The attitude I’m seeking for my startup

Team, team, TEAM. No matter how you write it it’s a simple concept and really important to a startup. I knew when I started my little venture that I wanted to build a team that I could get excited about working with every day and it’s been an interesting ride. Suffice it to say I’m still spending a lot of effort on team building.

Capabilities are important, but not that important. People can always learn what they need to. What I’m really looking for is fit. A big part of B-school, especially at Foster, is developing leadership which includes understanding what type of leader you want to be. I want to be a leader that has the vision to know where we need to go and the humanity to build a work environment that makes people enjoy the journey. But like any leader I struggle to answer the question, how do you find and cultivate relationships with people that complement your style to create a company that is more than it’s sum?

If you’ve worked with me you know that I like to think about stuff. New stuff, new ways of doing old stuff, ways to make old stuff new again – you get where I’m going. It’s in playing out scenarios and talking through issues that I’m best able to process potential opportunities and set direction. In my experience, I’ve come to realize there are 3 types of people: the pessimist that’s already too busy or too set in their ways to get excited about something new, the yes-man (or woman) who thinks everything they hear is terrific, and the can-do person who pushes back to understand the issues at play and adds value to the evaluation process.
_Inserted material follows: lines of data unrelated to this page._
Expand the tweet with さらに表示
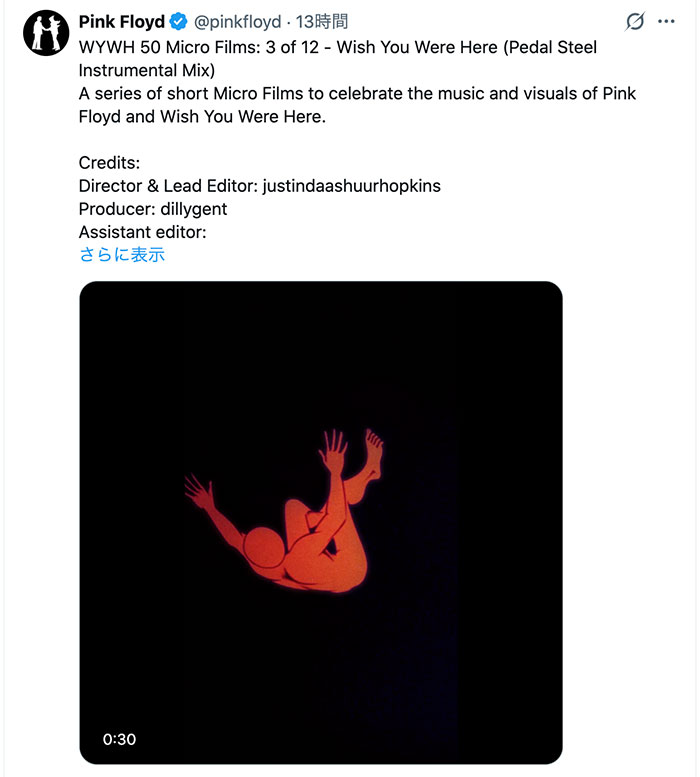Image resolution: width=700 pixels, height=777 pixels. (121, 254)
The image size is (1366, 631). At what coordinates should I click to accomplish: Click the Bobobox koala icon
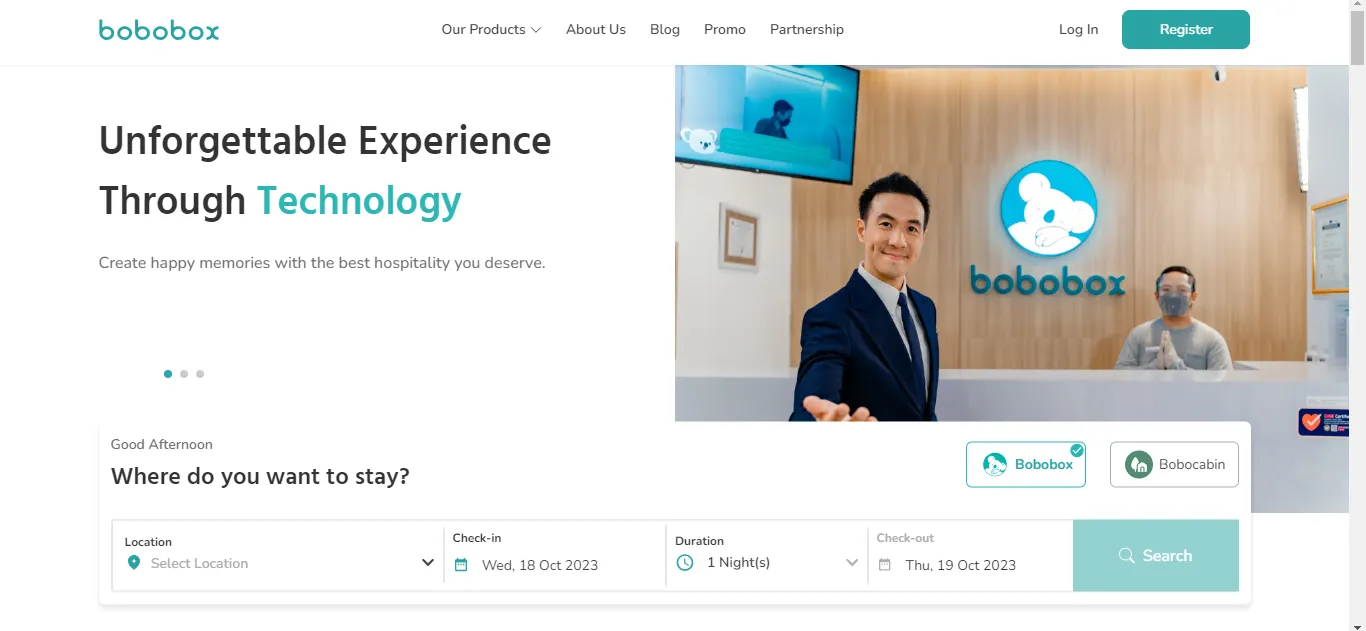[x=995, y=465]
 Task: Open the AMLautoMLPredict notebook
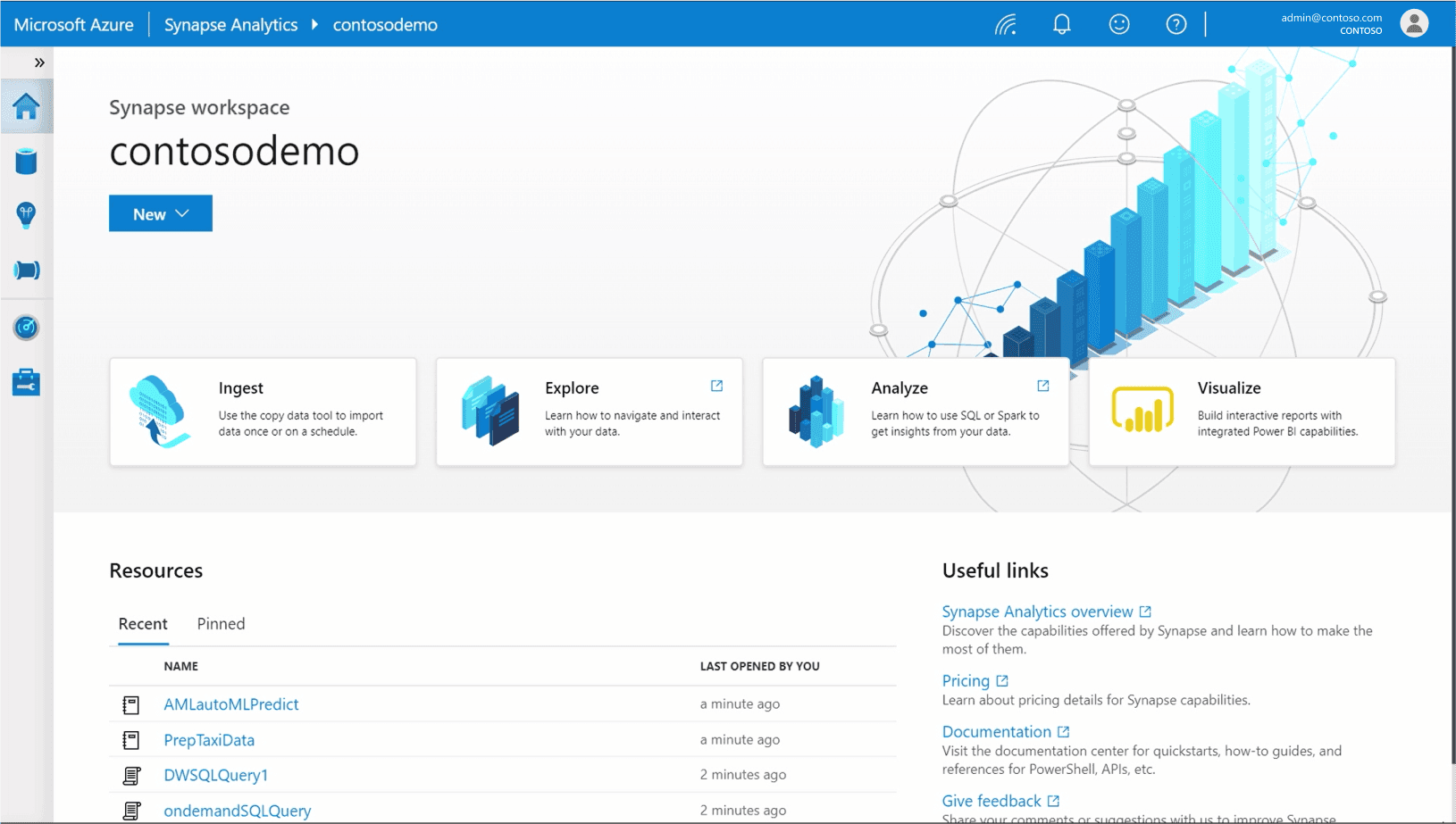[230, 704]
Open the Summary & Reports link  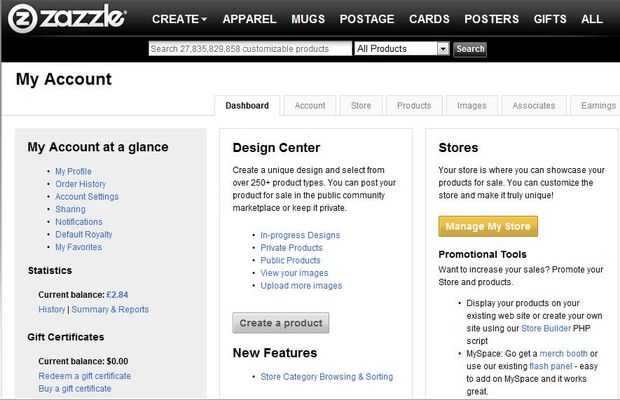[110, 310]
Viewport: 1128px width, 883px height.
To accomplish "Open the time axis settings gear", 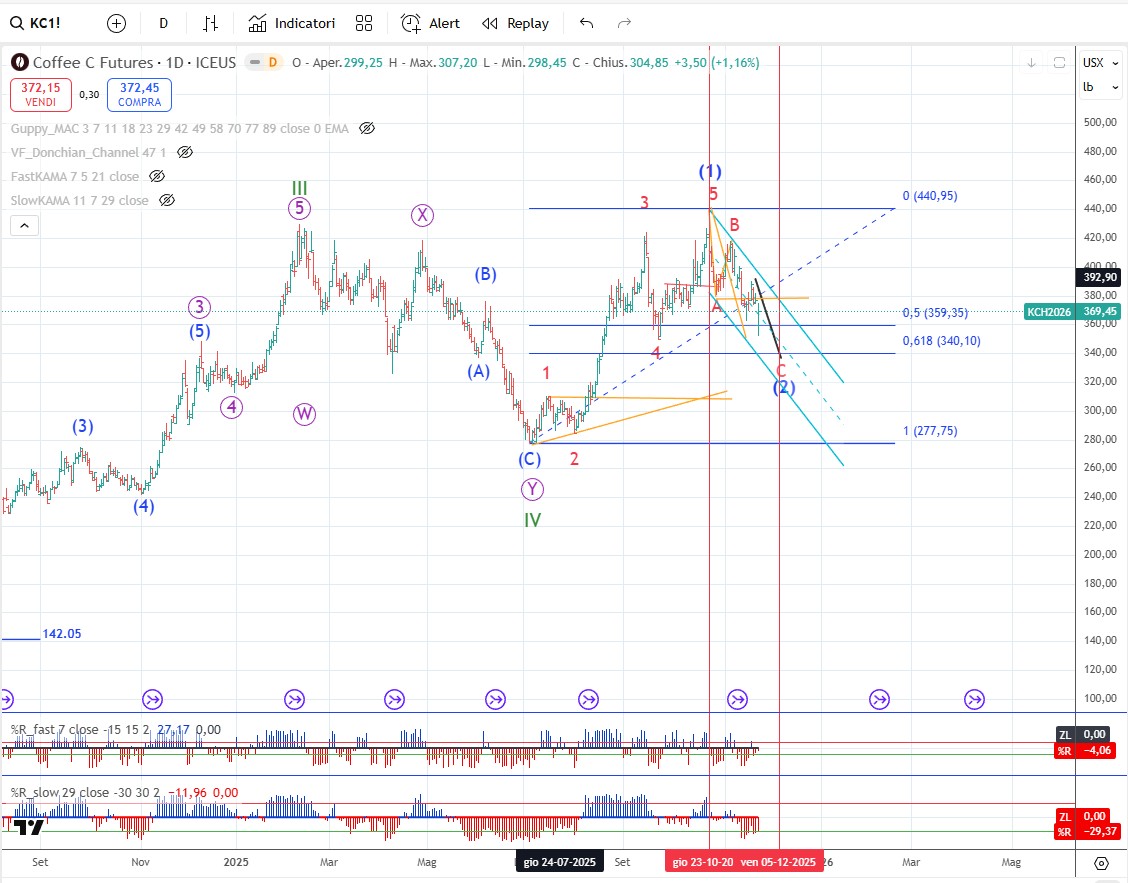I will (1101, 862).
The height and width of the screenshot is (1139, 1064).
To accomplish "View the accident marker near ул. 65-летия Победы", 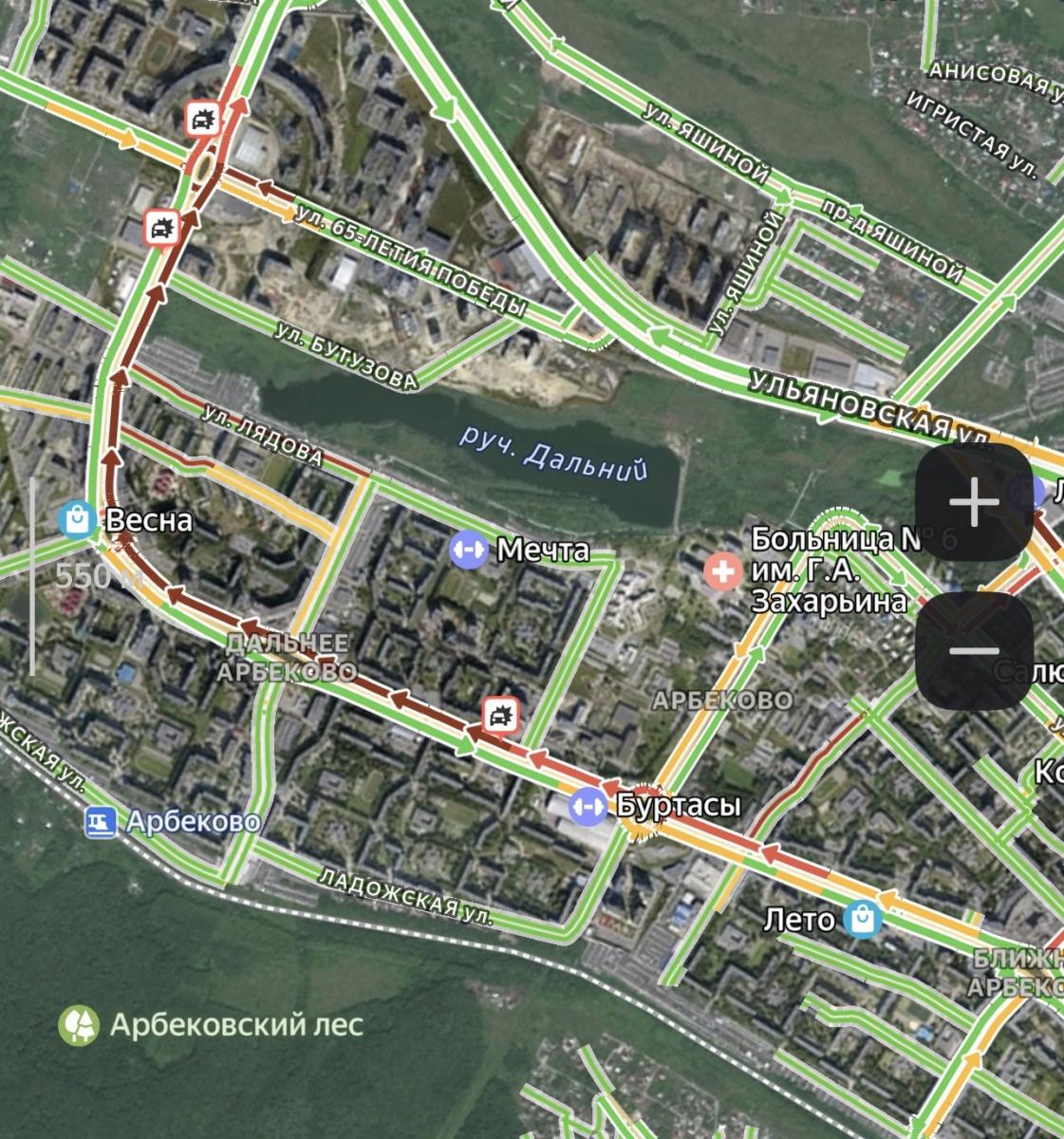I will pyautogui.click(x=162, y=229).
One of the most important aspects of these can-do people is that they don’t just appreciate the idea but that they’re excited to tackle it – this is HUGE in a startup, especially one as lean as ours.

I’ve heard guest speakers in class talk about how they hire talent even if they don’t have an immediate role for them, I think my version will be “I hire can-do.”

If you want to get involved with a startup and you’re full of can-do I want to hire* you. (*Disclaimer, our startup is bootstrappy poor right now so we’re not looking to hire but we are looking to conduct 3-6 months “interviews” with the potential to earn what will likely be below-market wages doing awesome things with our firm at it’s conclusion.)